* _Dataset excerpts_
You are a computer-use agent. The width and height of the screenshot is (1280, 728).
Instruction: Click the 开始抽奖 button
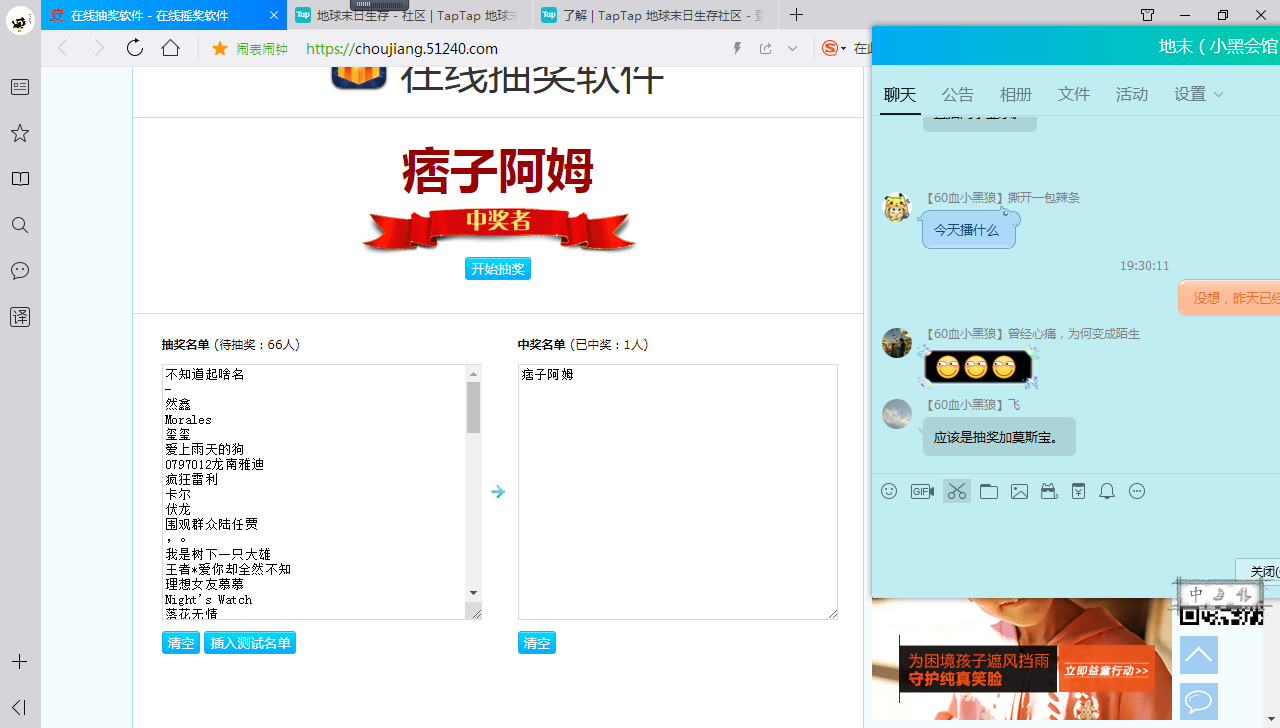coord(498,269)
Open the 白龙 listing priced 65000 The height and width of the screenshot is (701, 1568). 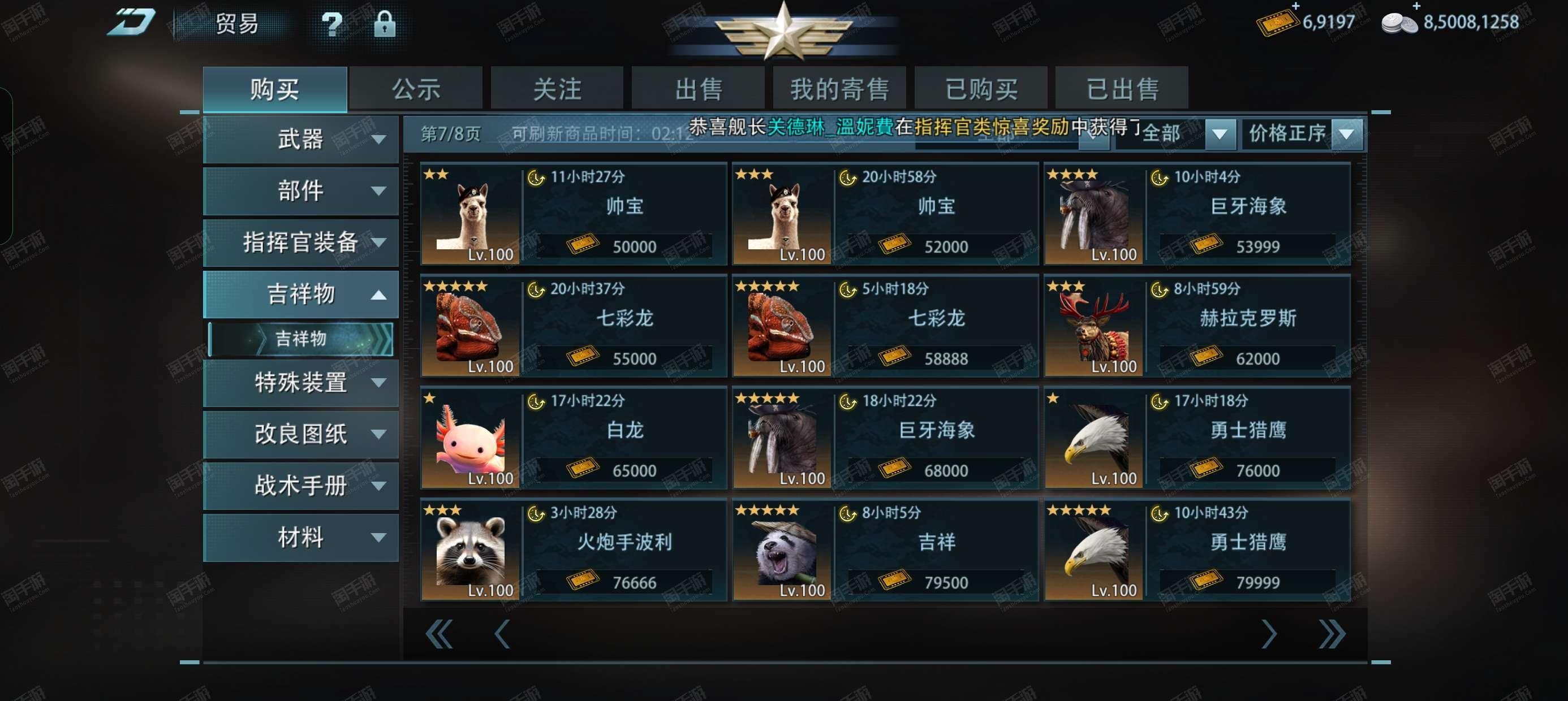[574, 438]
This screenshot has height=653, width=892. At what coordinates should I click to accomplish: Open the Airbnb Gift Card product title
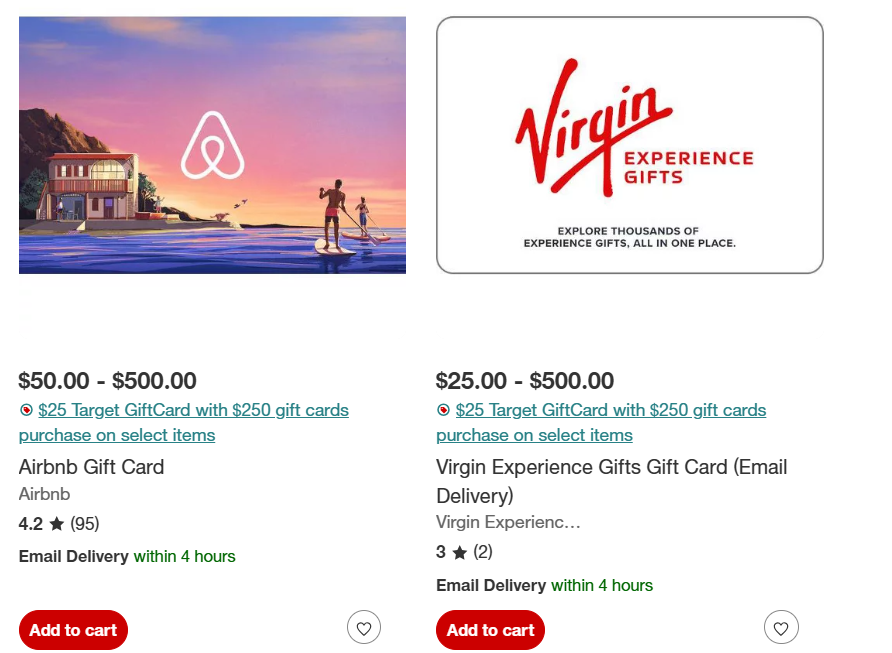91,467
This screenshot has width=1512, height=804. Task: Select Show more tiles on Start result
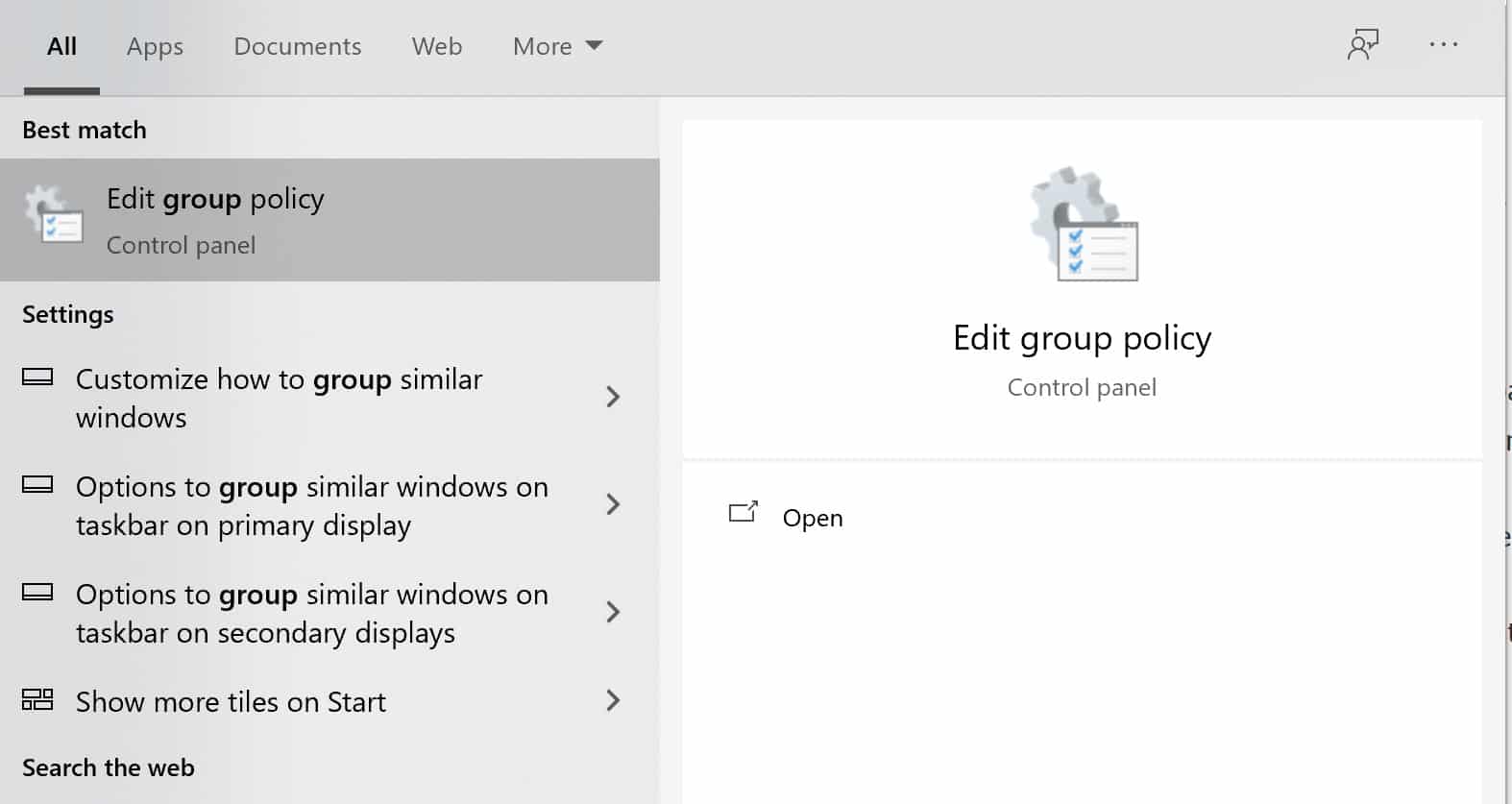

* _What to work on_
Each line from the one containing "This screenshot has height=653, width=892." down to the final line of the records above must be reproduced exactly; no pictures go into the copy.

* _Solution to this problem_
This screenshot has height=653, width=892. At what coordinates should I click to accomplish: Open the Airbnb Gift Card product title
91,467
This screenshot has width=1512, height=804. Task: Select Show more tiles on Start result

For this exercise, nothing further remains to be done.